N-(5-Morpholino-2-arylimidazo[2,1-b][1,3,4]thiadiazol-6-yl)carboxamides as Potential Fer/FerT Kinase Inhibitors. Homology Modeling, Molecular Docking Studies and In Silico ADMET Profiling

Abstract

This study has comparatively evaluated the degree of affinity of N-(5-morpholino-2-arylimidazo[2,1-b][1,3,4]thiadiazol-6-yl)carboxamides 2a-f and 6-(4-isopropylphenyl)-2-(4-((4-methylpiperazin-1-yl)methyl)piperidin-1-yl)imidazo[2,1-b][1,3,4]thiadiazole (E260) to Fer kinase using molecular modeling methods. The Fer kinase model has been generated by homology modeling. It has been shown that compounds 2a-f predominantly form stronger complexes with this enzyme than the reference drug E260. In silico ADMET prediction of the properties of compounds 2a-f and E260 has been carried out.
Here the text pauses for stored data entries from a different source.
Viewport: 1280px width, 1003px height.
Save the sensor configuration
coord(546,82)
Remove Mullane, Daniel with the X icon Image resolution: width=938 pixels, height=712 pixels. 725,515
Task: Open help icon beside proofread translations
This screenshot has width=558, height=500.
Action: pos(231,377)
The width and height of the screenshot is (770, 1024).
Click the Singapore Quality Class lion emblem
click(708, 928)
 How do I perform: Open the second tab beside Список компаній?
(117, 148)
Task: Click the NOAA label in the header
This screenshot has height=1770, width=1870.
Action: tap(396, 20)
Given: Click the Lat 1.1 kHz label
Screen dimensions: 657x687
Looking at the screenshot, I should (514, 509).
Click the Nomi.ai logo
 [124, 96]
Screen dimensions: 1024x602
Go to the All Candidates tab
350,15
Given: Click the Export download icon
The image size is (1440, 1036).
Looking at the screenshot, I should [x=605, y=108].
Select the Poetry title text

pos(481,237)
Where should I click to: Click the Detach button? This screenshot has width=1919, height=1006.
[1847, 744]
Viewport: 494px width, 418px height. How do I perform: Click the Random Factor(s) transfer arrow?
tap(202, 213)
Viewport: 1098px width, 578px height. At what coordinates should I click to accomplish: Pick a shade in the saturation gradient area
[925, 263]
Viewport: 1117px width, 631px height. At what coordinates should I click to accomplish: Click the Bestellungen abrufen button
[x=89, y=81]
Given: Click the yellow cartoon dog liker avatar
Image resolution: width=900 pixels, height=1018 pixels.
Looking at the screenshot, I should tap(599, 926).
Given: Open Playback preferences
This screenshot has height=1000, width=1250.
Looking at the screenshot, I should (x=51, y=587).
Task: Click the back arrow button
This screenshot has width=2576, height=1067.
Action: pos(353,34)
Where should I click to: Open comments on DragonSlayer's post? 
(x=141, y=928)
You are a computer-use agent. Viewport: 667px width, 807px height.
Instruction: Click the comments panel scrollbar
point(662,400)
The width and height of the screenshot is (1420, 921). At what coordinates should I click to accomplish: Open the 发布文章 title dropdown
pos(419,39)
Comparative analysis of the obtained results has shown that compounds 2a-f are not inferior to the reference drug - E260 and even surpass it in most parameters. All examined compounds 2a-f have shown good results under in silico experimental conditions and can be recommended for further study on tumor cell cultures.